── Supplied material
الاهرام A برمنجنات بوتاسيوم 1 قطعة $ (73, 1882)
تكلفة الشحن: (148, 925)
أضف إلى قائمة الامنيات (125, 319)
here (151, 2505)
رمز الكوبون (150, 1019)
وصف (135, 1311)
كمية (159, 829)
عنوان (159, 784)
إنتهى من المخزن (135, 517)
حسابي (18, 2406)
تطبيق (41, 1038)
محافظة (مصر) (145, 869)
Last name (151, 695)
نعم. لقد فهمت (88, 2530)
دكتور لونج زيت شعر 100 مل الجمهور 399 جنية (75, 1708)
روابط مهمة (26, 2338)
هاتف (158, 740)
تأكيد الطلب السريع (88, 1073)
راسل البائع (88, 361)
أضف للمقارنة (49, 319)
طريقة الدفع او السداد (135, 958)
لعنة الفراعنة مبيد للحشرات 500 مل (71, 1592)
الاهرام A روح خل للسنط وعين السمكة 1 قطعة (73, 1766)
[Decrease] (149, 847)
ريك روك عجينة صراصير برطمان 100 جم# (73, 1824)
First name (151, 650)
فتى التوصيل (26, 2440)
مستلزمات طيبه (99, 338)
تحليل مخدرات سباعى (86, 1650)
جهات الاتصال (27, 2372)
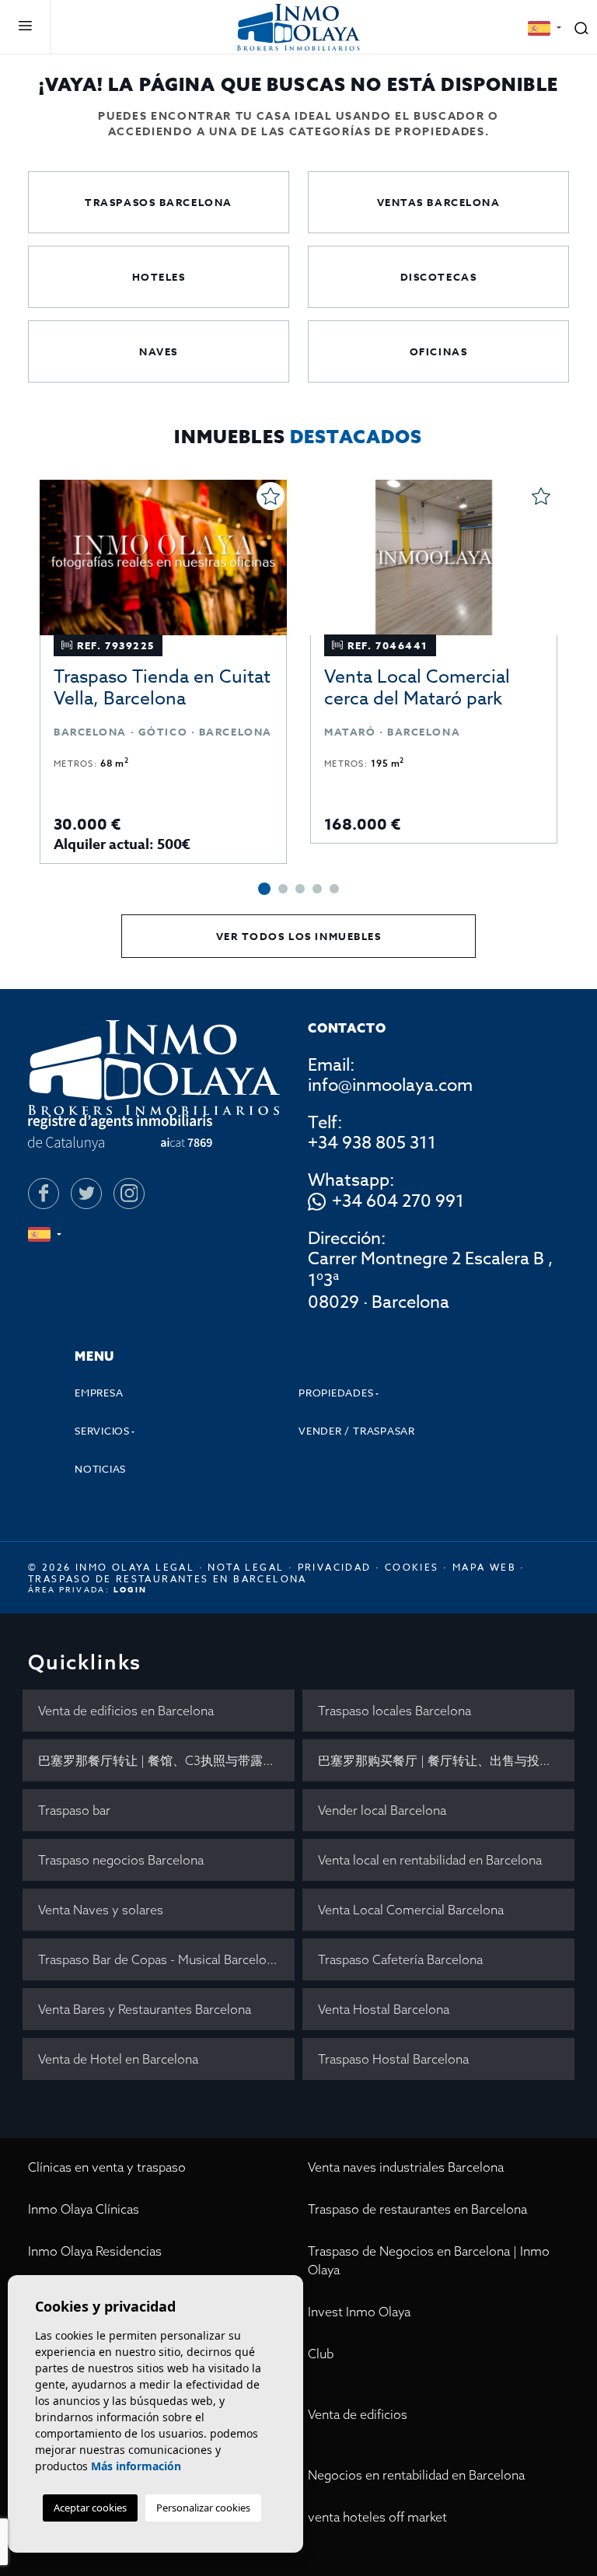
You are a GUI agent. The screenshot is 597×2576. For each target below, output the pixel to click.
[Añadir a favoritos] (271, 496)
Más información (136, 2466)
────
── Supplied material
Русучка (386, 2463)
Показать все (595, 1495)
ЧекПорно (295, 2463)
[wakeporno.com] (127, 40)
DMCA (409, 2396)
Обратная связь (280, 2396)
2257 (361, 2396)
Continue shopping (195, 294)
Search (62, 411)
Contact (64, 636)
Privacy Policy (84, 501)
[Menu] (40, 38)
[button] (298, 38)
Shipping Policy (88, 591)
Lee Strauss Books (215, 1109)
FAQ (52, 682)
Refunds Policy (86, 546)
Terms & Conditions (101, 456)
────
Brief:
Write down exactly what the lines above say, from the line holding "فتى التوصيل (26, 2440)" through the line holding "Más información (136, 2466)", and nothing more. Do not copy the pictures.

Output for this task:
فتى التوصيل (26, 2440)
مستلزمات طيبه (99, 338)
تحليل مخدرات سباعى (86, 1650)
جهات الاتصال (27, 2372)
You are a GUI agent. The screenshot is 597×2576. For each target below, output the pixel to click.
[Añadir a favoritos] (271, 496)
Más información (136, 2466)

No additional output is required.